FinOps for Databricks

10:08

The rise of SAAS Data platforms has allowed users and admins to create on-demand resources such as compute, RAM, and GPU. While this is beneficial, it can also lead to situations where costs spiral out of control. That is why it is crucial to monitor costs proactively; a practice known as "FinOps."

FinOps, short for Financial Operations, is not just about managing cloud finances. It also promotes a cultural shift within the organisation, fostering collaboration between finance, engineering, and business teams. One key aspect of FinOps is shared responsibility. Another important aspect is making data-driven decisions. By actively monitoring costs, organisations can identify areas for optimisation and make informed choices.

The goal of FinOps is to achieve a balance between cost optimisation and meeting business needs. It is about managing your cloud finances effectively to catch waste early, optimise resource utilisation, stay within budget, and make informed decisions.

Databricks and FinOps Phases

There are three phases of FinOps, namely Inform, Optimise, and Operate, which can be applied to Databricks, too. These phases allow organizations to gain visibility into costs, optimize resource usage, and align their plans with business objectives.
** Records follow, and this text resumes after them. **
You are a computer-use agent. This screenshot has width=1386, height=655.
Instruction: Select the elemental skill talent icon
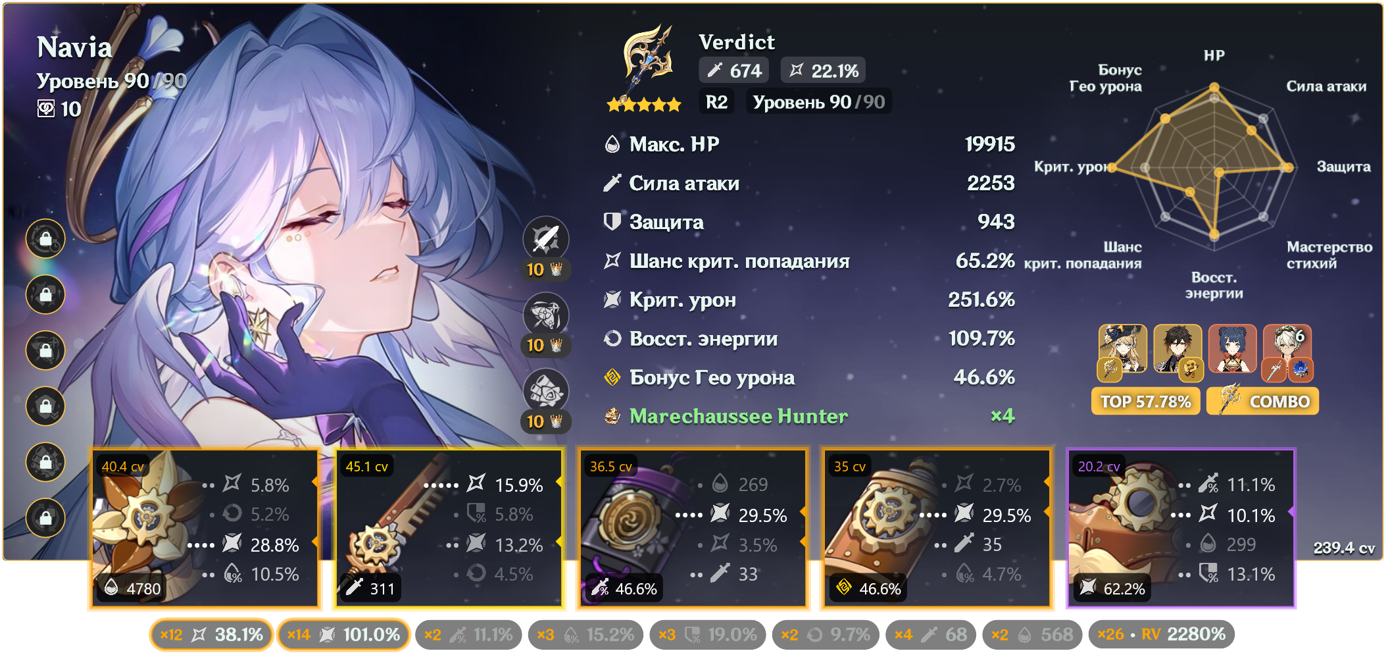(x=546, y=315)
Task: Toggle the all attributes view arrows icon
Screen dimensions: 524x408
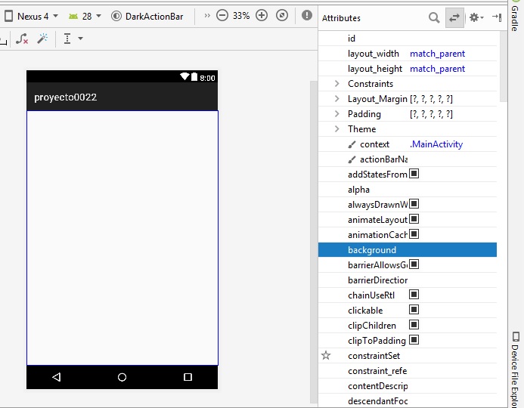Action: [x=454, y=17]
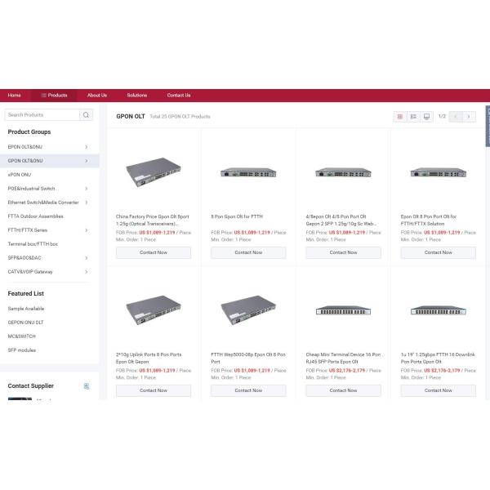Go to About Us page
Screen dimensions: 490x490
pos(97,96)
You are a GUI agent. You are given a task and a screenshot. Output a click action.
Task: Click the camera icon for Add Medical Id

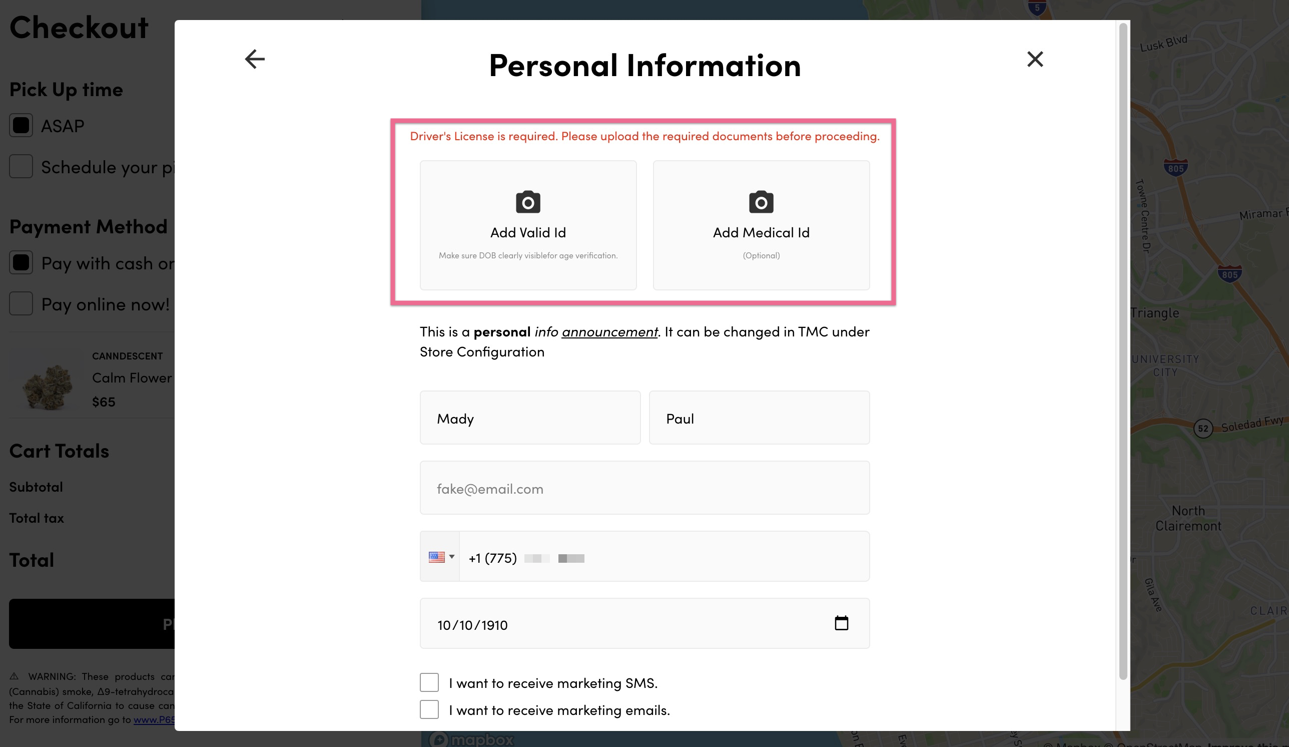(x=761, y=202)
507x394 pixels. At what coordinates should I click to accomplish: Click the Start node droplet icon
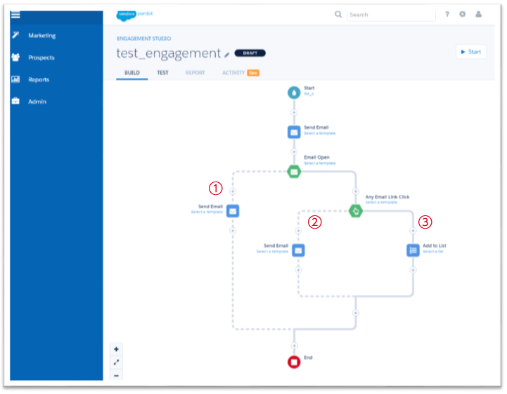coord(293,92)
databricks-and-finops-phases

During the Inform phase of FinOps in Databricks, organisations need to gather and analyse data to gain a comprehensive understanding of fully loaded costs and benchmark performance.

This involves identifying all the costs associated with running workloads on Databricks, including compute, storage, and data transfer costs.
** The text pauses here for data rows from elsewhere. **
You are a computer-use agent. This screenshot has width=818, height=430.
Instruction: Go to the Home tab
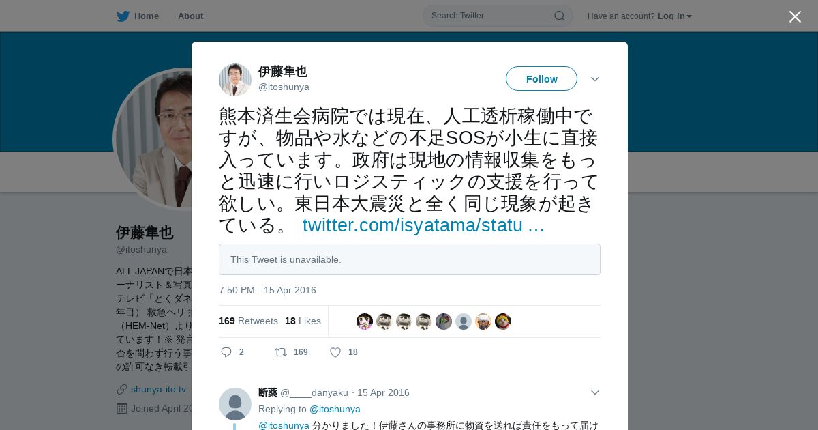click(x=147, y=16)
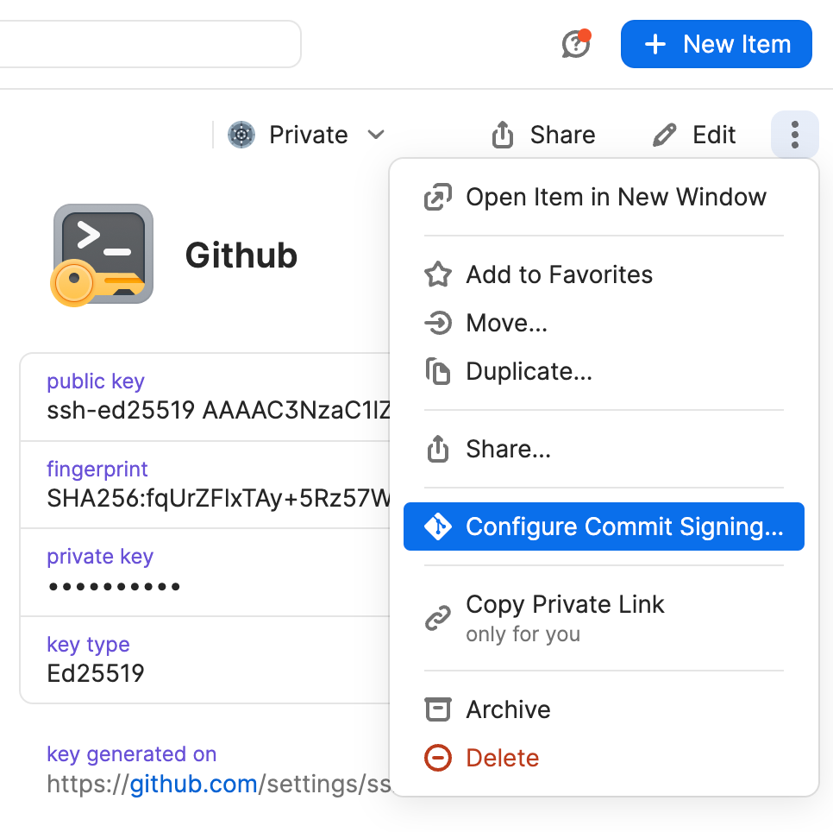Click the link icon beside Copy Private Link
833x832 pixels.
pyautogui.click(x=438, y=617)
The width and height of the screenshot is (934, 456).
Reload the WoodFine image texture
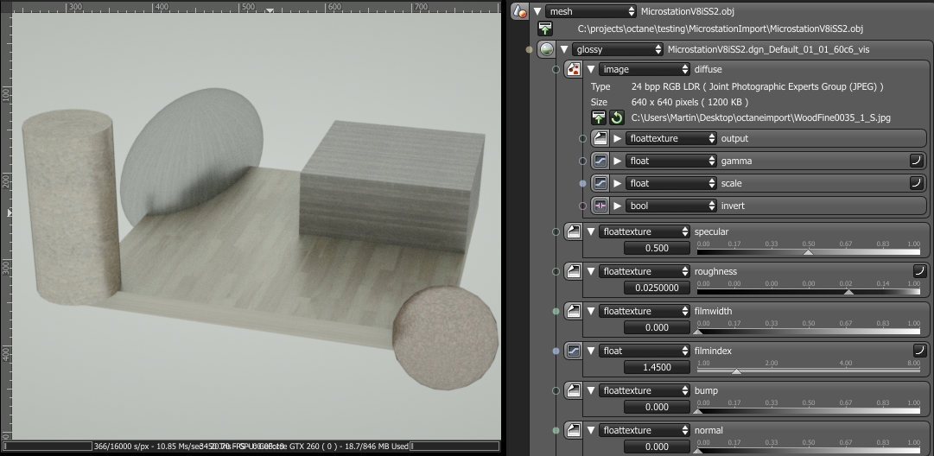click(616, 117)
In the Optimise phase, the focus shifts toward enabling real-time decision-making and optimising usage. This involves implementing cost optimisation strategies such as rightsizing instances, leveraging spot instances, and optimising data storage.
Lastly, in the Operate phase, organisations align their plans with the business objectives and optimise rates. This involves negotiating contracts with Databricks and other cloud service providers to ensure favourable pricing terms.

FinOps in Databricks

To effectively manage expenses in a Databricks workspace, consider the following strategies:

Understand and verify DBUS: DBUS represent computational resource usage on Databricks. The number of DBUS used depends on the cluster's node count and VM instance capabilities. Different cloud providers have different DBU rates, so verify the rates for your specific cloud service.
Implement Cluster Policies: Use cluster policies to control DBU usage. Set parameters such as maximum node count, instance types, and auto-termination rules to optimise resource allocation and prevent unnecessary expenses.
Monitor Compute Costs: Track compute consumption, including VM expenses. Identify underutilised or overutilised resources and adjust cluster sizes accordingly. Consider using auto-scaling to adjust cluster capacity based on workload requirements dynamically.
Manage Storage Costs: Monitor storage expenses within the workspace. Understand data growth patterns and optimise storage distribution. Use managed storage solutions provided by the cloud service.
Regular Evaluation and Monitoring: Continuously assess DBU, compute, and storage utilisation. Look for opportunities to reduce costs and adjust resource allocation as needed. Ensure that the workspace operates within budget constraints.

Understanding DBU

The fundamental unit of consumption is a Databricks Unit (DBU). The number of DBUS consumed, except SQL Warehouses, is determined by the number of nodes and the computational capabilities of the underlying VM instance types that form the respective cluster. In the case of SQL Warehouses, the DBU rate is the cumulative sum of the DBU rates of the clusters comprising the endpoint. At an elevated level, each cloud provider will have slightly different DBU rates for similar clusters due to variations in node types across clouds. However, the Databricks website provides DBU calculators for each supported cloud provider (AWS | Azure | GCP).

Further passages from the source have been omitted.